Special and General Relativistic Effects in Galactic Rotation Curves

TL;DR

This paper explores how relativistic effects in galaxy rotation curves can distinguish between dark matter and modified gravity theories, proposing observable tests for these effects.

Contribution

It calculates the expected relativistic Doppler and gravitational shifts in galaxy models within general metric theories of gravity, proposing observational strategies.

Findings

Relativistic effects are potentially detectable in galaxy rotation curves.

Observable quantities can measure special- and general-relativistic effects independently.

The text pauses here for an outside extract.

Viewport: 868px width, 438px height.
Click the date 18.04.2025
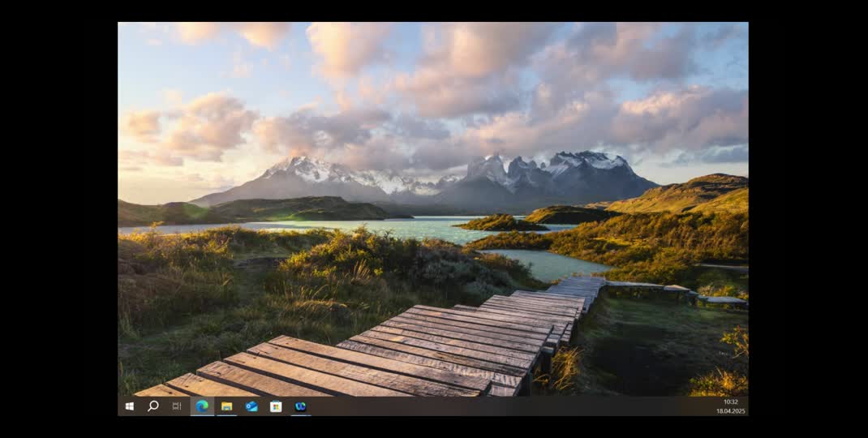(730, 411)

Combining data from many galaxies enhances detection prospects.

Abstract

The observed flat rotation curves of galaxies require either the presence of dark matter in Newtonian gravitational potentials or a significant modification to the theory of gravity at galactic scales. Detecting relativistic Doppler shifts and gravitational effects in the rotation curves offers a tool for distinguishing between predictions of gravity theories that modify the inertia of particles and those that modify the field equations. These higher-order effects also allow us in principle, to test whether dark matter particles obey the equivalence principle. We calculate here the magnitudes of the relativistic Doppler and gravitational shifts expected in realistic models of galaxies in a general metric theory of gravity. We identify a number of observable quantities that measure independently the special- and general-relativistic effects in each galaxy and suggest that both effects might be detected in a statistical sense by combining appropriately the rotation curves of a large number of galaxies.